* **Aim of the exercise**
In the glioblastoma study summary, which candidate antigen showed the highest and most consistent expression in glioblastoma?

[[ Passage shown open ]]

Background
Glioblastoma is the most common and aggressive primary brain malignancy, with a dismal prognosis despite multimodal treatment. CAR-T cell therapy holds promise, but its application in glioblastoma is constrained by autologous manufacturing challenges and the lack of validated tumor-specific antigens. Gamma-delta (γδ) T cells offer a compelling platform, combining MHC-independent tumor recognition with robust ex vivo expandability and suitability for allogeneic, off-the-shelf use. However, CAR-engineered γδ T cell strategies for glioblastoma have been minimally explored, and no optimal target antigen has been clearly established. Here, we identify B7-H3 as a therapeutically relevant antigen and evaluate the efficacy of B7-H3 CAR γδ T cells across clinically relevant glioblastoma models.
Methods
Antigen selection was guided by comparative expression and prognostic analyses of HER2, GD2, and B7-H3 across transcriptomic datasets and patient tumor samples. Human γδ T cells from healthy donors were expanded ex vivo and engineered with a B7-H3-specific CAR. Antitumor activity was assessed in patient-derived glioblastoma cell lines, B7-H3 knockdown glioblastoma cell lines, three-dimensional organoids, and orthotopic xenograft models.
Results
Among candidate antigens, B7-H3 showed the highest and most consistent expression in glioblastoma. Elevated B7-H3 expression was associated with poor prognosis and immunosuppressive tumor microenvironment signatures. B7-H3 CAR γδ T cells exhibited superior cytotoxicity compared with BFP-transduced γδ T cells across most patient-derived glioblastoma cell lines, with B7-H3-high tumors showing the greatest susceptibility. B7-H3 knockdown significantly attenuated CAR γδ T cell-mediated killing, confirming that antitumor activity is predominantly antigen-dependent. Residual cytotoxicity and cytokine production against some B7-H3-low lines suggest additional contributions from intrinsic γδ T cell receptor–ligand interactions. In patient-derived organoids, CAR γδ T cells significantly reduced tumor viability and suppressed invasive growth. In orthotopic xenografts, a single intracranial injection induced durable tumor control and prolonged survival. Superior antitumor efficacy of B7-H3 CAR γδ T cells over parental γδ T cells was consistently demonstrated across all preclinical platforms tested.

[[ Passage shown closed ]]
[[ Given data open ]]

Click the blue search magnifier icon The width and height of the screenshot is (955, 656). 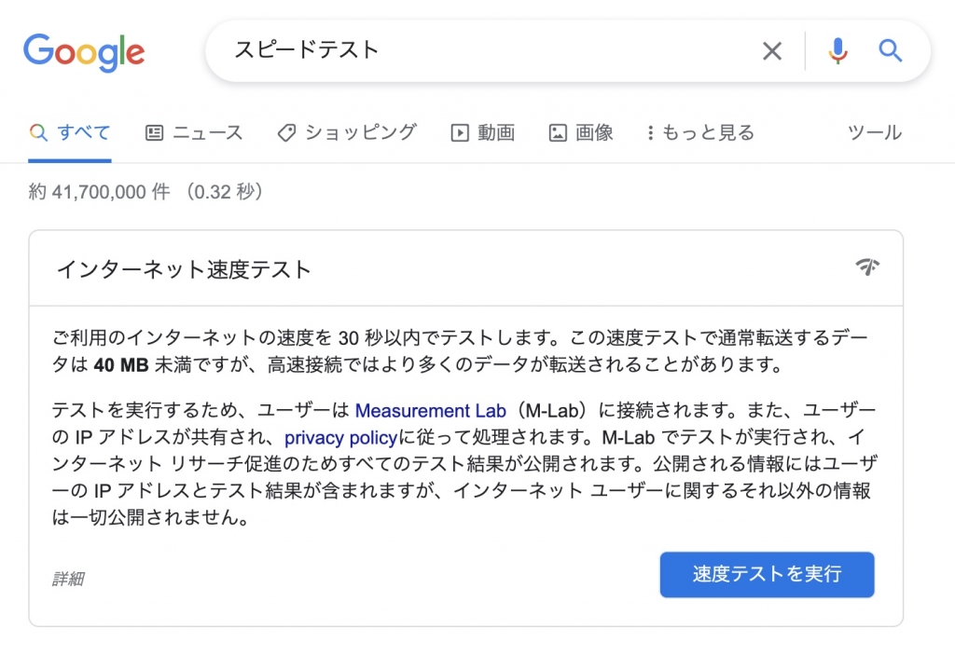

[[ Given data closed ]]

* **Response area**
B7-H3